I'm sorry you will ill-treated by the person you spoke with. We should expect better from our public servants. It is possible that she was confused or misinformed about her father's situation.
Your social security benefit at full retirement age is called your Primary Insurance Amount (PIA), which is calculated based on your average indexed monthly earnings (AIME). Basically, that takes the reported earnings from when you were 16 and adjusts them for inflation to when you were 60. And from when you were 17 and every year thereafter. After inflation adjusting each years earnings, they take the 35 highest amounts and average them to get the AIME. Then, they calculate your PIA, which is 90% of the first $1024 dollars of AIME plus 40% of the amount of AIME between $1024 and $6172 plus 15% of the amount of AIME over $6172. So, for example, if your average AIME as of 2022 was $7000, your PIA would be (0.9 x 1024) + ((0.4 x (6172 - 1024)) + (0.15 x (7000 - 6172)) = $3105. Your particular PIA was determined the year you turned 60, back in 2017, so the actual calculation would use the "bend point" numbers from then ($1024 and $6172 in the above equation are the bend points in 2022; they were lower in the past.) But you get the idea.
So, social security depends entirely on how much earned income was reported to the Social Security Administration over the years you were working and paying social security taxes. It is irrelevant whether that income was from self employment income reported on a Form SE or employee wages reported on a W2. It all goes into the AIME calculation.

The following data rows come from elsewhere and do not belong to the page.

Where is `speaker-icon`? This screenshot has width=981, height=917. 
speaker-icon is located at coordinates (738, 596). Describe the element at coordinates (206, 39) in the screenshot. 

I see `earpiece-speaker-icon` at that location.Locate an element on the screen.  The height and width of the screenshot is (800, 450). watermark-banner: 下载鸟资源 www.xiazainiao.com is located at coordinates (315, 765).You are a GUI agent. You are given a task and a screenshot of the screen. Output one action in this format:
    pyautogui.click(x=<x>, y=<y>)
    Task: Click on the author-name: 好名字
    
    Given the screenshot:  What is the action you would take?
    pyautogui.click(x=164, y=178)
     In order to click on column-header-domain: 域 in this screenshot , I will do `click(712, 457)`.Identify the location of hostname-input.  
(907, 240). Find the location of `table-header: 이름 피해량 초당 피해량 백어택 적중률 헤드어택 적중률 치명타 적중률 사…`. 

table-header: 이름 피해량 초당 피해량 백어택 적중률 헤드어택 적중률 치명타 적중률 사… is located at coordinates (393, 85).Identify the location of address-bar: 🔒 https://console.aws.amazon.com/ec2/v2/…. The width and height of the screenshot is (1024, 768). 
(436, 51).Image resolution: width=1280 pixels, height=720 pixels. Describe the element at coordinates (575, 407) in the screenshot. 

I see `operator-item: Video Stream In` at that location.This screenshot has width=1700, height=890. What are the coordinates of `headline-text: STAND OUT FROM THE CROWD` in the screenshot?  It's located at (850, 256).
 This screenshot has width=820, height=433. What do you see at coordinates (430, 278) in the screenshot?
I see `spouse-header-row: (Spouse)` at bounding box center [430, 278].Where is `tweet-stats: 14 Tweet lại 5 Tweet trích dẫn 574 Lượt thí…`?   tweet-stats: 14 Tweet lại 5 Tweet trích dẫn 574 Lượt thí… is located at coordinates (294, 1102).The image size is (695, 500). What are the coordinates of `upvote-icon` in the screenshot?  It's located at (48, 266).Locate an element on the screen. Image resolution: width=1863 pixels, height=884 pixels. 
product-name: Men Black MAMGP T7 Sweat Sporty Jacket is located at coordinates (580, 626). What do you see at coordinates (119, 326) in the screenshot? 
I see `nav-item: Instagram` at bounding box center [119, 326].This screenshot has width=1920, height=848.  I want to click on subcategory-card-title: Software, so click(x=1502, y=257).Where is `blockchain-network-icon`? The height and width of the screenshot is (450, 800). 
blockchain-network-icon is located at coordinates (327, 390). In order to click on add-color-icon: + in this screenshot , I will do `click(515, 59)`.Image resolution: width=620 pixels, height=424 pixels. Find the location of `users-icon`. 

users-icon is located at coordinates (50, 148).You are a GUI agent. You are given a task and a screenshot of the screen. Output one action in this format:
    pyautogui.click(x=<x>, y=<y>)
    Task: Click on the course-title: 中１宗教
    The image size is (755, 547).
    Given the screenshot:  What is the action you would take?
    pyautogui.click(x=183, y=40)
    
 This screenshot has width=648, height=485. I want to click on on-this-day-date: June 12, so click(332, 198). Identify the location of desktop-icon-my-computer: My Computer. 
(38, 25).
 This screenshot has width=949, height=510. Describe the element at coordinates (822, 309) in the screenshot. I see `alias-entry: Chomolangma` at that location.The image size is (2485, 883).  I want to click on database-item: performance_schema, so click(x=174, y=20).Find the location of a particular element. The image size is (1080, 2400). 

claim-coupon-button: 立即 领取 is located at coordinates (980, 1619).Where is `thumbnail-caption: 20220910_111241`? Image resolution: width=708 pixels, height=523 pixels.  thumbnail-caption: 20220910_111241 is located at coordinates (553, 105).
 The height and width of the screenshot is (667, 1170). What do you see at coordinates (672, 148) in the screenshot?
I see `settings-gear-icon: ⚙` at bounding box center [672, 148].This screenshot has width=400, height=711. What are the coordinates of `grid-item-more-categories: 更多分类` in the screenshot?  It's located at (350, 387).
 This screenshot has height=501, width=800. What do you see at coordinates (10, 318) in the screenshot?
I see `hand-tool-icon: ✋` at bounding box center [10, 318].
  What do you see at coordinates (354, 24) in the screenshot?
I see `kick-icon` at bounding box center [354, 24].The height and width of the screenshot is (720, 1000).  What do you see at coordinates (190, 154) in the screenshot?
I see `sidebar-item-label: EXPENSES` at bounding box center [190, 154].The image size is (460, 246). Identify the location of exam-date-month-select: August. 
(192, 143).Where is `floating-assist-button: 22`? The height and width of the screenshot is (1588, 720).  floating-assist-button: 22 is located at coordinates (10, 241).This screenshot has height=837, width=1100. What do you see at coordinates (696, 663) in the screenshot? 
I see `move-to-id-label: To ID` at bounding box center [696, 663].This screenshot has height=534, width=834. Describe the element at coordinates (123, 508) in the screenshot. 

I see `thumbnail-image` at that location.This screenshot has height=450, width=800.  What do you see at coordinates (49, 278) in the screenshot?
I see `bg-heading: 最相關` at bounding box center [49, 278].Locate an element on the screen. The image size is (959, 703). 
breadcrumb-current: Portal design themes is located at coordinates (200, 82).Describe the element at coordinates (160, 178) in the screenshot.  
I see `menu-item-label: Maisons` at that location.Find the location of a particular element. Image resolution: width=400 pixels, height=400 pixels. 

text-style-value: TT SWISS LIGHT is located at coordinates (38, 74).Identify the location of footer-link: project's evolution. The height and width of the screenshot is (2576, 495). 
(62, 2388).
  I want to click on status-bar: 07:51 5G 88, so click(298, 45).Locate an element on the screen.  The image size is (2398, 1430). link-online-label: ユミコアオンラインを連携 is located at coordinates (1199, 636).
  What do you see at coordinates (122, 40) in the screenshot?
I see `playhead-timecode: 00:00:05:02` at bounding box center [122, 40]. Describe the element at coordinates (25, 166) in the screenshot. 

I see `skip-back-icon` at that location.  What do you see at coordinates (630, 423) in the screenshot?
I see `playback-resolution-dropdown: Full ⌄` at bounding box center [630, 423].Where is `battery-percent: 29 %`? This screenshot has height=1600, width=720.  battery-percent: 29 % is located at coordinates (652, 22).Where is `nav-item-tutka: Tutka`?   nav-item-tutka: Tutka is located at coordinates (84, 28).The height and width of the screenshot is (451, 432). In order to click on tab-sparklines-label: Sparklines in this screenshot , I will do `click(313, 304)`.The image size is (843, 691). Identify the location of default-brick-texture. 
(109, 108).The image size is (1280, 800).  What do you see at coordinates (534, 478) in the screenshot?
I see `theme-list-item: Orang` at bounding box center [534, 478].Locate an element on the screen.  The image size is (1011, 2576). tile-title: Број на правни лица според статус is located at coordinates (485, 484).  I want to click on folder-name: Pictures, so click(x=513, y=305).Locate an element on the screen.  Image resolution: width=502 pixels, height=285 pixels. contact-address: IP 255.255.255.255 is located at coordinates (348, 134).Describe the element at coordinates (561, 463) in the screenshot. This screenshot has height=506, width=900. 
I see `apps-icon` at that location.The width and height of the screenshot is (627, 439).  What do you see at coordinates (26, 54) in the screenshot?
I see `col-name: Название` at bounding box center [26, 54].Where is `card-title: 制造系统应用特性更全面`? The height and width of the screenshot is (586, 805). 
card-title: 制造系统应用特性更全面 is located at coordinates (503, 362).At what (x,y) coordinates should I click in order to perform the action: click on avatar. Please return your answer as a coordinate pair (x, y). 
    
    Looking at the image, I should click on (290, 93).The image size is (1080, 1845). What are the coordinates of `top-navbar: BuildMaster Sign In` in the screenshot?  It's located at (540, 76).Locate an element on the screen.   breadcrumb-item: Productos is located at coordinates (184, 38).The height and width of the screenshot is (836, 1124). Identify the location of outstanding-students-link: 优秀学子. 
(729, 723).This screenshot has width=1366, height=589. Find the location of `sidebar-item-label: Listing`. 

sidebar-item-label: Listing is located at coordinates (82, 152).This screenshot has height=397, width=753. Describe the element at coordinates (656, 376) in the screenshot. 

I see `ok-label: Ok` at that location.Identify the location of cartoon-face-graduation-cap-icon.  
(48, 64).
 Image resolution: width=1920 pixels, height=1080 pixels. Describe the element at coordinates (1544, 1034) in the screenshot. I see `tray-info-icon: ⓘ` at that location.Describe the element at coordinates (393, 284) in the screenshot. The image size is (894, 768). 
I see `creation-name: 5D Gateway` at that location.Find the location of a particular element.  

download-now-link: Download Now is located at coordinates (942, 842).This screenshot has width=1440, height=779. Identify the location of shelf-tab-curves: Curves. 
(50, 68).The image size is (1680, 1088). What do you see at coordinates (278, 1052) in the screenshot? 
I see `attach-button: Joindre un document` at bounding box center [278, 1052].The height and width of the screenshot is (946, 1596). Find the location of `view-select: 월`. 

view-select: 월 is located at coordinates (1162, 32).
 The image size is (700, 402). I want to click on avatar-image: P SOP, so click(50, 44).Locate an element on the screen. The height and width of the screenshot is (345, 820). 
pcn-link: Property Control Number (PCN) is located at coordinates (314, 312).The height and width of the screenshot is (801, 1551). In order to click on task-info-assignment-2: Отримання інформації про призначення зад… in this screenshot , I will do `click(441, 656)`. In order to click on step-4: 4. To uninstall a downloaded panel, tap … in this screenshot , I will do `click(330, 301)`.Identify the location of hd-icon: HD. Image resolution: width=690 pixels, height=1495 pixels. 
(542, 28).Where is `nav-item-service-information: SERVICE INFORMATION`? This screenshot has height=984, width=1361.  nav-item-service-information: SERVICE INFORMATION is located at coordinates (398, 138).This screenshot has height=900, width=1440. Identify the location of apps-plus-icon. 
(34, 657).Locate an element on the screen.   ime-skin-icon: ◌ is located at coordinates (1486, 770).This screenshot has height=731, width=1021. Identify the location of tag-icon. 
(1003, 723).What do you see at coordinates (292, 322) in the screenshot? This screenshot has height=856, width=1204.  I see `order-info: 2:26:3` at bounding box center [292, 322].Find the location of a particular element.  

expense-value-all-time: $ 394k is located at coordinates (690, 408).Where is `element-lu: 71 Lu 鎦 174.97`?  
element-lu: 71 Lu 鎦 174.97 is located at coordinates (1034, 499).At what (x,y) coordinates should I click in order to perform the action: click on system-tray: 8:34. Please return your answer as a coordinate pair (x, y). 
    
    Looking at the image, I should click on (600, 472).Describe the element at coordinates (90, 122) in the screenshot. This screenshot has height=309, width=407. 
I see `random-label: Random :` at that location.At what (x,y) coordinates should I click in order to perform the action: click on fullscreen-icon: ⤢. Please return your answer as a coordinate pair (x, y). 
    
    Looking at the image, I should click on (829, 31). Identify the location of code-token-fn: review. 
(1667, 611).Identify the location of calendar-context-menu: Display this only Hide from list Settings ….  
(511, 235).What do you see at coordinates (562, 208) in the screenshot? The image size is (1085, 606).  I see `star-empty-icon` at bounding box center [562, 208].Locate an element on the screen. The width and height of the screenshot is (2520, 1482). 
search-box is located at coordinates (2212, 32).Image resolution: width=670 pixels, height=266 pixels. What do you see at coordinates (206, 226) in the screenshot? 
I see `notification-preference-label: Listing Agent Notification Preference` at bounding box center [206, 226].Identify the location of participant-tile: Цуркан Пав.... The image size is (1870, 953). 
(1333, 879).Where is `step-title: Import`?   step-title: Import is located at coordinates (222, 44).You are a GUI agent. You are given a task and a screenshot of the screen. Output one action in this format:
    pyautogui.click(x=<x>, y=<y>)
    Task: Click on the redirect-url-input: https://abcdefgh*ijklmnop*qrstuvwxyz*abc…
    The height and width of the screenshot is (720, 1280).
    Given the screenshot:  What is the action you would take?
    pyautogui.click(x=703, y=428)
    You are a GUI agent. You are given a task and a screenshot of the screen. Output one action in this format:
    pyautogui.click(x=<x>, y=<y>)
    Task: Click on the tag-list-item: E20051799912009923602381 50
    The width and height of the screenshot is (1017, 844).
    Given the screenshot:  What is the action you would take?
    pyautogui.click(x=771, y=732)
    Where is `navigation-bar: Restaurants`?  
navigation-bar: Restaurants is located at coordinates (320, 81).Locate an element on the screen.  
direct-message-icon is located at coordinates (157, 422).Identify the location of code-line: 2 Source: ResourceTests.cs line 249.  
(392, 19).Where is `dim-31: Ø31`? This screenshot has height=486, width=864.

There is a special minimum social security benefit for people who reported low wages/self employment income over the course of their working life. In 2017, the year your PIA was determined, that special benefit was $848 per month as a PIA. That amount will have increased by the social security COLAs for 2019 through 2022, so it ought to be about $1000 by next year when you reach full retirement age.
https://www.ssa.gov/OACT/ProgData/tableForm.html See also
https://smartasset.com/retirement/minimum-social-security-benefit
I don't know that there is a specific process that you would need to go through to get the special minimum benefit. I expect that you would just go ahead and apply for a social security benefit and they would simply apply the special minimum benefit amount if the calculation based on your reported earnings was lower than that. But, again, I really don't know.